### Extract

* * * * * * * * *

In some embodiments, the apparatus is configured to output the measure of spatiality accompanied by the upmix origin estimate. Separately outputting the upmix origin estimate may be useful as a sound engineer may use it as an important side information. The sound engineer may use the upmix origin estimate as a significant information for, e.g., assessment of the spatiality of the audio stream.
In some embodiments, the apparatus is configured to provide the measure of spatiality based on a weighting of parameters including a spatial level information of the audio stream and a similarity measure of the audio stream, and, optionally, a panning information of the audio stream and/or an upmix origin estimate of the audio stream. The described apparatus can beneficially weight the individual factors according to importance to obtain the measure of spatiality. The measure of spatiality obtained from this weighting may be improved, i.e., more meaningful, than a measure of spatiality obtained only from one of the described indicators.

* * * * * * * * *

### Data

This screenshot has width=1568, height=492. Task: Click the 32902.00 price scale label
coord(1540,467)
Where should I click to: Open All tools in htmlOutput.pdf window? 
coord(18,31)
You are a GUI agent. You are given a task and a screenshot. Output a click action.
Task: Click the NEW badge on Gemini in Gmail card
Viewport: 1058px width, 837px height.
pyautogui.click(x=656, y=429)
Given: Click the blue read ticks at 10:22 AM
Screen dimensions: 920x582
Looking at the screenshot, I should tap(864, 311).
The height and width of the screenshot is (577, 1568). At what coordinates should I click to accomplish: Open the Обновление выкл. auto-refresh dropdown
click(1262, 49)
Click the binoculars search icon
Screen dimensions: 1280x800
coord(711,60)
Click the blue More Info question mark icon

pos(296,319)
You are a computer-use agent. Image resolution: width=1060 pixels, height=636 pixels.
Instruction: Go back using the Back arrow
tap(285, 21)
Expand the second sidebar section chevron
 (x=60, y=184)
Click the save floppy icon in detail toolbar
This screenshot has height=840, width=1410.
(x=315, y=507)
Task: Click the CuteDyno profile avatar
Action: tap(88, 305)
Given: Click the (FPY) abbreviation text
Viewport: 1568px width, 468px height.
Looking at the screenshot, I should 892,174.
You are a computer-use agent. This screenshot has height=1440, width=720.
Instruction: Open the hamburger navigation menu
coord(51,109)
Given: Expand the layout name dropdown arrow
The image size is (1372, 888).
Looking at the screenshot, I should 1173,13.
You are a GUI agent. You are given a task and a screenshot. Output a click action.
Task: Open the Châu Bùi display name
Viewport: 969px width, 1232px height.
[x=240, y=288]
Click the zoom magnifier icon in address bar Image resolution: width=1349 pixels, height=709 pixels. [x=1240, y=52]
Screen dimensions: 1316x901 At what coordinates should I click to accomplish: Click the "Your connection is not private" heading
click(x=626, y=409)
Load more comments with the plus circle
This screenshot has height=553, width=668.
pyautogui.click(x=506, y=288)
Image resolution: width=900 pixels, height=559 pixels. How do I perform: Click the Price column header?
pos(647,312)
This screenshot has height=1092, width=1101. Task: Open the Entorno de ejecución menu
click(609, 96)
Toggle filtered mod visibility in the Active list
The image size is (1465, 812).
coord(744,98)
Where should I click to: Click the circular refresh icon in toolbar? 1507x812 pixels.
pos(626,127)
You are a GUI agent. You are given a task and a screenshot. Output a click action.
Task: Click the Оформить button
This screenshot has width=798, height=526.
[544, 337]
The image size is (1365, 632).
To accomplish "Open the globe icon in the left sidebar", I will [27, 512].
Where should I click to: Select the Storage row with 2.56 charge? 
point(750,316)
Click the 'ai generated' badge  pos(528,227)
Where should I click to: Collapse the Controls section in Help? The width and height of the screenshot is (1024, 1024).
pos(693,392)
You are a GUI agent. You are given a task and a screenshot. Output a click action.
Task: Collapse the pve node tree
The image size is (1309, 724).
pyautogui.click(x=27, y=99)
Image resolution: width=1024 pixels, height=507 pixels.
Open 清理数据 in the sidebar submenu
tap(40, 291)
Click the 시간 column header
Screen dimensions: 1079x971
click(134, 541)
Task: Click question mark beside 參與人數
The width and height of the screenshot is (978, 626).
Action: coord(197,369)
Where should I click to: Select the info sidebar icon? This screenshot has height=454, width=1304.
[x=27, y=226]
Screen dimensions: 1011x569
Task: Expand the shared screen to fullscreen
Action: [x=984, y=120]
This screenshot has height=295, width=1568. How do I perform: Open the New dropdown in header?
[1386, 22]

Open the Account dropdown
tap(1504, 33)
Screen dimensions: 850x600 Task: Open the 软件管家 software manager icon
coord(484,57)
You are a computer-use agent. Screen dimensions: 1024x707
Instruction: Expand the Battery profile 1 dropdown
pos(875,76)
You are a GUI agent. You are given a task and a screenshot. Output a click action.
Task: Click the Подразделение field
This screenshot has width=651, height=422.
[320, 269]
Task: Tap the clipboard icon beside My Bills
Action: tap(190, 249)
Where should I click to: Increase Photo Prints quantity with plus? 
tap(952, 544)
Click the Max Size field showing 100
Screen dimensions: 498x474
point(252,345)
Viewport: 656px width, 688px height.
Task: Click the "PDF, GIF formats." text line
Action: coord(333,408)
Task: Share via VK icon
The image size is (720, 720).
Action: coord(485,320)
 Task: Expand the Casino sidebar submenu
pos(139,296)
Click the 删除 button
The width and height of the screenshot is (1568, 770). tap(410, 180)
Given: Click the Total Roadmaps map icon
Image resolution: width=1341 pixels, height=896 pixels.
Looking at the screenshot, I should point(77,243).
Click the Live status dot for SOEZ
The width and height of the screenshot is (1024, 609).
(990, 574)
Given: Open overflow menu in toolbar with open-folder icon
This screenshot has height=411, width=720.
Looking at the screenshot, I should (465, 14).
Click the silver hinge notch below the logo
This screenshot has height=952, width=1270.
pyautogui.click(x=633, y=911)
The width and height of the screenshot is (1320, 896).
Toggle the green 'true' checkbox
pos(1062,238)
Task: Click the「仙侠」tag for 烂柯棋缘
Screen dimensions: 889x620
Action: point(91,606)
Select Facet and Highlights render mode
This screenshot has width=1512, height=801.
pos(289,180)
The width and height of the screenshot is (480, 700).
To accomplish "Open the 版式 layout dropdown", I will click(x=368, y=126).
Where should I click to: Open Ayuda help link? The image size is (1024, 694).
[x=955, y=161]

* * * * * * * * *

### Problems and tasks
1. Summarize the spatiality excerpt in two sentences.
2. Transcribe the spatiality excerpt from "In some embodiments, the apparatus is configured to provide" up to and including "the described indicators.".
The items aren't needed for what follows.

### Per-task outputs
1. The apparatus may output the measure of spatiality together with the upmix origin estimate, which a sound engineer can use as important side information, for example when assessing the spatiality of the audio stream. The apparatus may also obtain the measure by weighting parameters by importance, including spatial level information and a similarity measure and optionally panning information and the upmix origin estimate, which may yield a more meaningful measure than any single indicator.

2.
In some embodiments, the apparatus is configured to provide the measure of spatiality based on a weighting of parameters including a spatial level information of the audio stream and a similarity measure of the audio stream, and, optionally, a panning information of the audio stream and/or an upmix origin estimate of the audio stream. The described apparatus can beneficially weight the individual factors according to importance to obtain the measure of spatiality. The measure of spatiality obtained from this weighting may be improved, i.e., more meaningful, than a measure of spatiality obtained only from one of the described indicators.